_What you are asked to do_. Using the records below, quote only the span that opens with the line containing "AR chinese medicine (33, 2253)" and closes with the line containing "About (64, 2536)", exactly and inclusively.

_Available data_.
--------------------------------------------------
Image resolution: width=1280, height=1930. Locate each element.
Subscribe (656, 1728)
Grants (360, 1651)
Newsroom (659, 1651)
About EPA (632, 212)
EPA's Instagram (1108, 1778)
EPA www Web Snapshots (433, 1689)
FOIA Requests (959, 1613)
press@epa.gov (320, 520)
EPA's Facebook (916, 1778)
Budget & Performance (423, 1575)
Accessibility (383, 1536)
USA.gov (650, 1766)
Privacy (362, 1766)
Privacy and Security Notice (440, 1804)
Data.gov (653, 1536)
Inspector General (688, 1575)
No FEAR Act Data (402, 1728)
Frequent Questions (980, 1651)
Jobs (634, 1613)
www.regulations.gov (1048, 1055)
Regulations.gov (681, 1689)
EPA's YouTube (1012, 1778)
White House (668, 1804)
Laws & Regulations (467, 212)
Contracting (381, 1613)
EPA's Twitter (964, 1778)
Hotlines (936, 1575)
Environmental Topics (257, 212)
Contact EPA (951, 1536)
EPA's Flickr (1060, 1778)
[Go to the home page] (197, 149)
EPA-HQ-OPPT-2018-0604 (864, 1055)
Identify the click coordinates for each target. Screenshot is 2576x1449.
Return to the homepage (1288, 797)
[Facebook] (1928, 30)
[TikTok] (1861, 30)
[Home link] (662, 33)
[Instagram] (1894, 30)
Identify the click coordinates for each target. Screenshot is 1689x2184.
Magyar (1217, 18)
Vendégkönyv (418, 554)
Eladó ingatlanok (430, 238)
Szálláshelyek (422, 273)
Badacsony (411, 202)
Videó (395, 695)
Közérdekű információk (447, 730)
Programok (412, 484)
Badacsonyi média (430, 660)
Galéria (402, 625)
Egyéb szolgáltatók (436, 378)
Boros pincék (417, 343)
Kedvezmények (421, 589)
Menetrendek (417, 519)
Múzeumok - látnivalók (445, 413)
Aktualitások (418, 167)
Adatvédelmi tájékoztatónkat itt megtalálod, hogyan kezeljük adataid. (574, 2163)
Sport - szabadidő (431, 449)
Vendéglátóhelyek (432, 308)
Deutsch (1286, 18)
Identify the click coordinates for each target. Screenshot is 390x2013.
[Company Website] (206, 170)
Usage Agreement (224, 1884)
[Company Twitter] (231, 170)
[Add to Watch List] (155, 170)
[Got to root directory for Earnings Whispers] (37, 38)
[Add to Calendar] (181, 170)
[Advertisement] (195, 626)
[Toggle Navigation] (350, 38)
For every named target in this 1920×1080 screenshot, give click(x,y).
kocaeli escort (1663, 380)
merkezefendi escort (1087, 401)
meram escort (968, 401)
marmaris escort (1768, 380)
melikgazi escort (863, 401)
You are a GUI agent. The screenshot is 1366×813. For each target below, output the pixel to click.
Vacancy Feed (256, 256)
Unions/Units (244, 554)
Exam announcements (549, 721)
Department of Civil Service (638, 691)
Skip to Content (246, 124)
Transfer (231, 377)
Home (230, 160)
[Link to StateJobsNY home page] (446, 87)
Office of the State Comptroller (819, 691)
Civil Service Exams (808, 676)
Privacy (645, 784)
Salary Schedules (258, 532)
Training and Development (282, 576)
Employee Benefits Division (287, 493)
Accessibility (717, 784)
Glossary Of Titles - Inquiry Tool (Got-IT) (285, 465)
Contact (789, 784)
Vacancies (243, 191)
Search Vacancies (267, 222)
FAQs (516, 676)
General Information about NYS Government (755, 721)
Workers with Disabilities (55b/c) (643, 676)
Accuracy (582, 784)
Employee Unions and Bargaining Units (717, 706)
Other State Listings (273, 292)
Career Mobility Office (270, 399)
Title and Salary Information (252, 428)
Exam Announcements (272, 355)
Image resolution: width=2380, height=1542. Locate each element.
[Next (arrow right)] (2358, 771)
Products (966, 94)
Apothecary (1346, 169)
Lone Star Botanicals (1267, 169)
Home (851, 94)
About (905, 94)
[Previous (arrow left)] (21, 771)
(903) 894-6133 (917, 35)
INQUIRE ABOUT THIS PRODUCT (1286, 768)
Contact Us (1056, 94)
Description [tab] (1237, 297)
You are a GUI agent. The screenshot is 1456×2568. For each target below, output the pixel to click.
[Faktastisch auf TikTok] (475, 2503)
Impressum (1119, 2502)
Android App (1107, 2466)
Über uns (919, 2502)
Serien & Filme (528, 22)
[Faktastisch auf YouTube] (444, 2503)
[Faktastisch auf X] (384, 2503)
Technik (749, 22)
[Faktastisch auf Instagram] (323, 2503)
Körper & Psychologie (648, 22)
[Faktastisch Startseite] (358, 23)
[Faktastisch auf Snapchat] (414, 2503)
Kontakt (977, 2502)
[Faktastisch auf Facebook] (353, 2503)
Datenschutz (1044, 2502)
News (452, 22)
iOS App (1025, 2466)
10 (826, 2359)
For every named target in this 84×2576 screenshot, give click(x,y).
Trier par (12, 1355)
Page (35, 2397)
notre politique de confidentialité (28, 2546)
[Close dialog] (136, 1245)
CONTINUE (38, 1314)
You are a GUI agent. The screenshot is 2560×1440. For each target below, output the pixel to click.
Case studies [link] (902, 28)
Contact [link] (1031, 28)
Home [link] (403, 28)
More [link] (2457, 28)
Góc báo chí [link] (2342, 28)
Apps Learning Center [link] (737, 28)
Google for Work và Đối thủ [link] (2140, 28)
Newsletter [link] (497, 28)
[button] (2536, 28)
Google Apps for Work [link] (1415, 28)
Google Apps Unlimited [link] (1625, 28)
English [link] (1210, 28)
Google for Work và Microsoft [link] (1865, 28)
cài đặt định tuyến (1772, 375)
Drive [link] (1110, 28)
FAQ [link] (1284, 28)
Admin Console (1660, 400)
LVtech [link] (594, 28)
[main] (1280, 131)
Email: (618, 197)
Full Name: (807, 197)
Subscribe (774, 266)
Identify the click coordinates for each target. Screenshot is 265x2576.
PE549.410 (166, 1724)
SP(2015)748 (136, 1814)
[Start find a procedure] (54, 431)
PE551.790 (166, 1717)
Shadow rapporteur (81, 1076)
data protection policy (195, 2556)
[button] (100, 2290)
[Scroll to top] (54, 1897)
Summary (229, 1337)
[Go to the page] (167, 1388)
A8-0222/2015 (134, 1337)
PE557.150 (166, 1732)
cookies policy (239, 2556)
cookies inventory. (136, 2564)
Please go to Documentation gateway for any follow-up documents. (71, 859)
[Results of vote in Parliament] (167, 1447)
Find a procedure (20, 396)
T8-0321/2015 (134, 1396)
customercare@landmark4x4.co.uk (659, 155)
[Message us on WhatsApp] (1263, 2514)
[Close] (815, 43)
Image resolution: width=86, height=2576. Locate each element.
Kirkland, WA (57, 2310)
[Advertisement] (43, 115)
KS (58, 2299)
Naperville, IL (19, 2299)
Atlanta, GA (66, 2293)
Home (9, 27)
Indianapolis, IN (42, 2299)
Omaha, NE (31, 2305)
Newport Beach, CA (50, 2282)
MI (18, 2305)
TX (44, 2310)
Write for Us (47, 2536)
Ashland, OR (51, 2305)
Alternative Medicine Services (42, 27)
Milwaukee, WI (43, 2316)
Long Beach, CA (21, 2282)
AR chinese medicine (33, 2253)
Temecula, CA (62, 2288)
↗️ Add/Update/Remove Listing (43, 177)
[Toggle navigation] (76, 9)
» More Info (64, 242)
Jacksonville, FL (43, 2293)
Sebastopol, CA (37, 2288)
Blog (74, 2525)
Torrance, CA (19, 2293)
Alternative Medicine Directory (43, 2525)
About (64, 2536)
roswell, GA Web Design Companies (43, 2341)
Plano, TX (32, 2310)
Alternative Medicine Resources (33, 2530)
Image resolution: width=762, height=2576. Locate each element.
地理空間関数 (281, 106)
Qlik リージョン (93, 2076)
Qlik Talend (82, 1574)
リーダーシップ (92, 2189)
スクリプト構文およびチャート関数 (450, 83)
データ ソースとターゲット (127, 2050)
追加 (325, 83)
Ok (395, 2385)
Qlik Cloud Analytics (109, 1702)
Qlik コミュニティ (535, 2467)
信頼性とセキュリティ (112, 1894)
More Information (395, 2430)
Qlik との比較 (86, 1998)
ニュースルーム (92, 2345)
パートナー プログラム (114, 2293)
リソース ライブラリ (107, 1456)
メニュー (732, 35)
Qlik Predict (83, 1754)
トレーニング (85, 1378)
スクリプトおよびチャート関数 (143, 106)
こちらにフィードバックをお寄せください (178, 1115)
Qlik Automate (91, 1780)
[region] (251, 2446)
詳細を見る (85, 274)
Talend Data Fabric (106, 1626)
--------------------------------------------------
_Exercise response_.
AR chinese medicine (33, 2253)
Temecula, CA (62, 2288)
↗️ Add/Update/Remove Listing (43, 177)
[Toggle navigation] (76, 9)
» More Info (64, 242)
Jacksonville, FL (43, 2293)
Sebastopol, CA (37, 2288)
Blog (74, 2525)
Torrance, CA (19, 2293)
Alternative Medicine Directory (43, 2525)
About (64, 2536)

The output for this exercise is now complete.